# First ABT Run............



## Chickenwings (Nov 18, 2020)

Finally got the KJ II!  I won't bore you with the issues but there were some but I'll be able to make it work!  I've cooked a bit on a Kamado before but this is the first cook on this one and ABT's were up!


Here's the little buggers all cleaned and ready for filling:







The Filling:  Cream cheese, old cheddar and a bit of rub.  The rub started out as Ted Reader's (Thanks Ted) "Bone Dust" but now it's got a bit less cumin, a bit more garlic and I think this batch had a bit of lemon pepper in it.... anyway tasty:






Filled and ready for the grill:






WAIT!  We gotta do the bacon wrap!  Thin sliced salt reduced bacon:






They hit the grill then at about 225 for somewhere in the neighborhood of 2 hours and 15 minutes.  I used cherry wood for the smoke and it was nice.  Smoky but not TOO smoky.  SWMBO even had one and didn't complain about them being overly smoky!!

The finished product.  Pretty darn good if I do say so myself.  The bacon is JUST crispy enough..


----------



## TNJAKE (Nov 18, 2020)

Nice those look good........I remember my first time....


----------



## Chickenwings (Nov 18, 2020)

Hahaha well I hope I get better at this too!  These were pretty damn good but I think I can do better.................


----------



## Brokenhandle (Nov 18, 2020)

I'd say they look great! Nice job

Ryan


----------



## gmc2003 (Nov 18, 2020)

They sure look good and sound good to me

Point for sure
Chris


----------



## Sowsage (Nov 18, 2020)

Heck yea! I'm with 

 TNJAKE
  I remember my first time too! Lol! Those look real good....just remember next time make about 5 times the amount you think you need and you'll have enough!
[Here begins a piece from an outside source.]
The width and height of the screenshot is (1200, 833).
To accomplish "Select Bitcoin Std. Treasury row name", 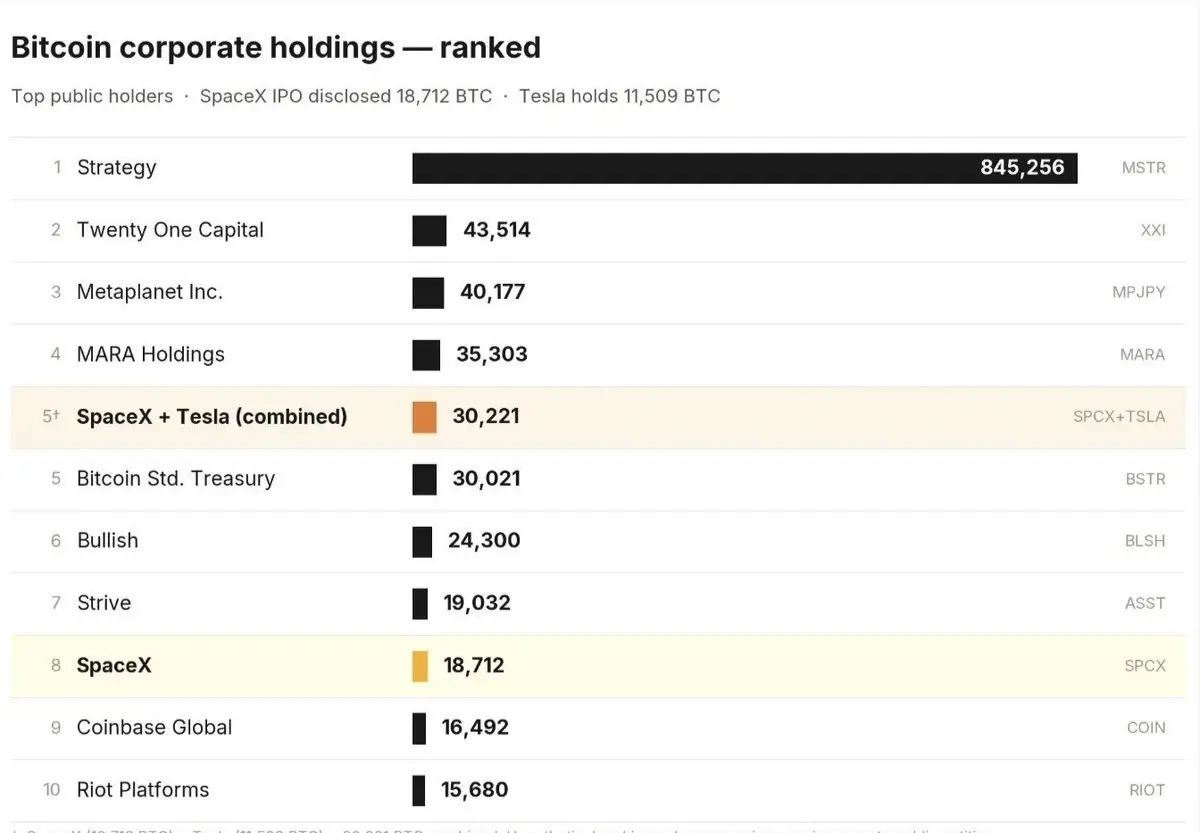I will (176, 479).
Lol!


----------



## lowcountrygamecock (Nov 19, 2020)

We started making an abt casserole.  Same flavor but easier.  I seed and slice the peppers and brown them in a pan for a few minutes.  Then mix them in with the normal sausage, cream cheese and cheese filling and put it in a 9x9 casserole dish and into the smoker.  So much easier and same taste.  Lately I've had to do half with peppers and half without because my wife likes the smokey sausace cheesy goodness but not the peppers.


----------